The Minnesota judge who presided over the murder trial of former Minneapolis cop Derek Chauvin has pushed back the trial date of two other former police officers charged in George Floyd’s death. Judge Peter Cahill on Monday agreed to move the trial date of Tou Thao and J. Alexander Kueng to January 2023, apparently as a way to “diminish the effect of prejudicial pretrial publicity.”
The opinion comes down less than a month after fellow former officer Thomas Lane pleaded guilty in the manslaughter case against him. In addition, several months before Lane pleaded guilty in the state case, Lane, Thao, and Kueng were each convicted by a federal jury of civil rights violations. Those two facts were of no small importance to the judge.

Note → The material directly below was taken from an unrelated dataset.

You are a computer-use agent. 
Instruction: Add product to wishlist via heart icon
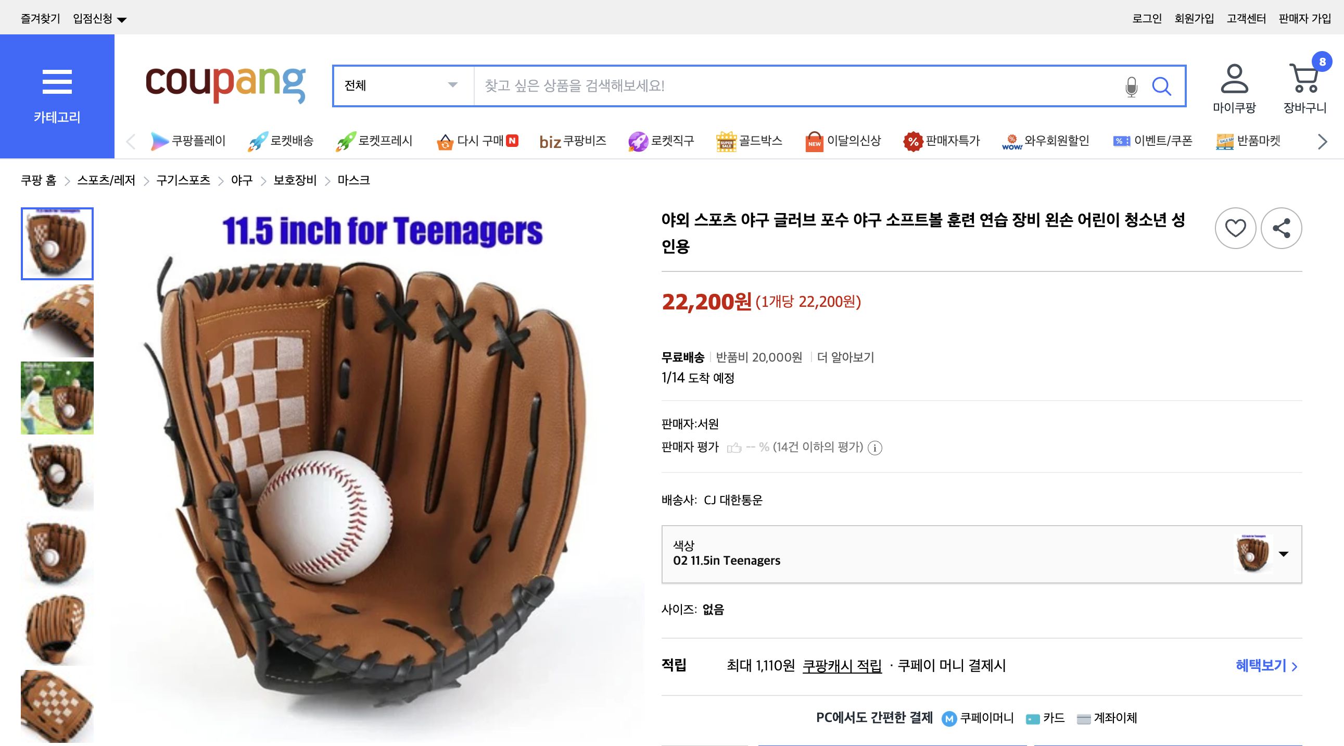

Although Judge Cahill denied a defense request to move the trial out of Hennepin County, he said publicity surrounding the Lane guilty plea and the federal convictions this close to the scheduled June 13 trial date is “particularly troublesome and does create a reasonable likelihood of an unfair trial.”
The judge said these realities “could make it difficult for jurors to presume Thao and Kueng innocent of the state charges.”

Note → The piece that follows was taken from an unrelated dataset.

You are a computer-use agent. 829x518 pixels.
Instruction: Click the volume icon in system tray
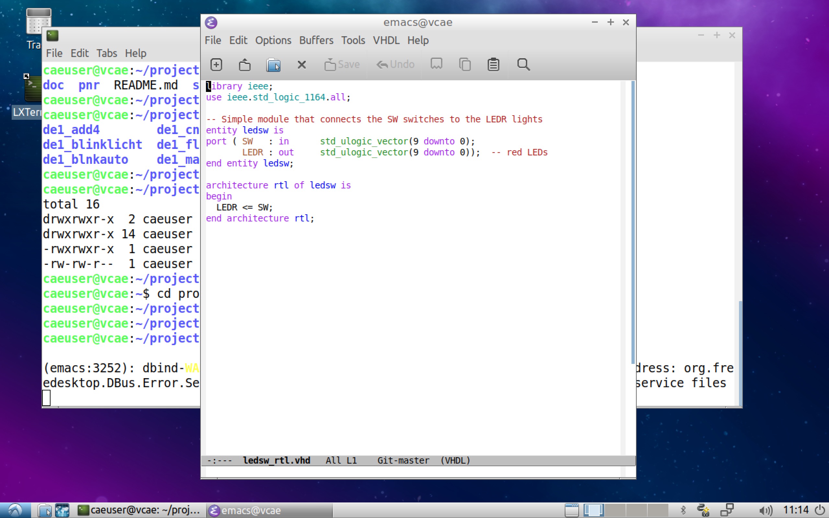coord(765,510)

The defense was denied a change of venue, however.
“Finally, and most importantly, the Court is satisfied that a fair and impartial trial can eventually be had in had in Hennepin County, the most populous and diverse county in the state,” the judge wrote, putting “eventually” in bold.
The judge proceeded to set some deadlines and parameters: trial will begin Jan. 5, 2023 at 9 a.m.; motions in limine are set for Jan. 5 and Jan. 6; jury selection will begin on Jan. 9 at 9 a.m.; opening statements will begin on Jan. 30. Finally, Judge Cahill said that he would “not accept any negotiated plea agreements unless a change-of-plea hearing is scheduled not more than 15 days after the sentencing proceedings” in Thao and Kueng’s federal cases.